A partnership consists of two or more people coming together to form a business. The people in this partnership will distribute both profits and losses between themselves. Generally, a partnership is inexpensive, simple to set-up, easy to dissolve, has minimal reporting requirements and creates a structure where control and management of the business may be shared amongst the partners. Much similar to a sole trader, each partner will be personally liable for the debts and liabilities of the partnership and each partner will be bound by the conduct of one another.
A trust is created where a person (a trustee) holds property, incurs liabilities and earns and distributes income for the benefit of others (the beneficiaries). The trust is created by executing a ‘trust deed’, which sets out who the trustee will be (it may be an individual or company), who the beneficiaries will be and how the proceeds of the trust will be distributed. A trust can be a more rigid structure in that it requires the trustee to undertake administrative tasks yearly. On the flipside, one of the advantages of a trust, is the discretionary tax benefit that is provides (particularly if the business is likely to make a capital gain).
Trusts are often used most beneficially in conjunction with companies to help achieve asset protection and income splitting.

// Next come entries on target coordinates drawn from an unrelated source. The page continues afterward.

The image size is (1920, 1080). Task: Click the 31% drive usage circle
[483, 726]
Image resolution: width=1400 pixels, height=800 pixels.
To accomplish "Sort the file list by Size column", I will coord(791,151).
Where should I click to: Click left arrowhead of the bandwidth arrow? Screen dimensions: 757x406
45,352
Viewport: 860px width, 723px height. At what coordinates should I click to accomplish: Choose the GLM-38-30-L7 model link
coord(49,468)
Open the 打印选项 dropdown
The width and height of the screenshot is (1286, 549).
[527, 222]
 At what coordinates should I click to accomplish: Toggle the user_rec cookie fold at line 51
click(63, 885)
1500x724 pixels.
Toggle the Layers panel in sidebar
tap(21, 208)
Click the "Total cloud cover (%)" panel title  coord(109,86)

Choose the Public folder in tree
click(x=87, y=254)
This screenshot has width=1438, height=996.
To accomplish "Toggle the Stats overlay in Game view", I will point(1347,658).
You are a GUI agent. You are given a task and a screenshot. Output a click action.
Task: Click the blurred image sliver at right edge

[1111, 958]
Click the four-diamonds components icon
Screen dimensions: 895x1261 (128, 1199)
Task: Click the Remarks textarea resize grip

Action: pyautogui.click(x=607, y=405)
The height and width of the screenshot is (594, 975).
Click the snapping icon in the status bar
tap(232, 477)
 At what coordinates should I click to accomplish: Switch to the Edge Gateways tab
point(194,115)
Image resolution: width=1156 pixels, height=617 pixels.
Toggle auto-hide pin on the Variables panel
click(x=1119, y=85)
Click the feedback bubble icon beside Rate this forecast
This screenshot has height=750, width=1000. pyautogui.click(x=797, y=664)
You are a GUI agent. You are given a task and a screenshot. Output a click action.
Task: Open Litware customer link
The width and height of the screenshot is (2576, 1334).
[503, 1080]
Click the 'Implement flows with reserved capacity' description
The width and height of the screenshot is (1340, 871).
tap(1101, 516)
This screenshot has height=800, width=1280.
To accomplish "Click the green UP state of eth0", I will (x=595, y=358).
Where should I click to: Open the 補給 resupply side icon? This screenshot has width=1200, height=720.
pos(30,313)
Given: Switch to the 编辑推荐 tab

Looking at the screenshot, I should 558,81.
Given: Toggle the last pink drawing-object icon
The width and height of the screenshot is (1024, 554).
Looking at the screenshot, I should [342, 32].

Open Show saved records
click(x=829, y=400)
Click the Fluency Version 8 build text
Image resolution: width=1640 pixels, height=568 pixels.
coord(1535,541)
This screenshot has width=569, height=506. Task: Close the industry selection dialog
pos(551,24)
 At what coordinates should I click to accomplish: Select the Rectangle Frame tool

For most the business journey is not that dissimilar to the roller-coaster of life, in that some things turn out much better than expected and others turn out much worse. Many scenarios that were not contemplated when you started out on the journey bear themselves before you in the form of hurdles or opportunities. Whether you are breaking your business down and building it back up or adding another level to what you already have, the most important variable is the strength in the foundation that you set at the very beginning of your business journey. For those of you that have business partners, the mortar in the foundational mix comes in the form of managing the expectations between you and your business partners and the other stakeholders in your business. The strength of those relationships relies heavily on how well you have documented those expectations in the contracts you have with them (whether it be agreements with your business partners, your employees, your customers, or clients).
Below we have set out a few brief notes to help you test the foundations of your business:
- Draw a mind map of your business and the relevant stakeholders in that business;
- Ask yourself whether you have specified expectations of that stakeholder; and
- Put those expectations on to a piece of paper in the form of a contract.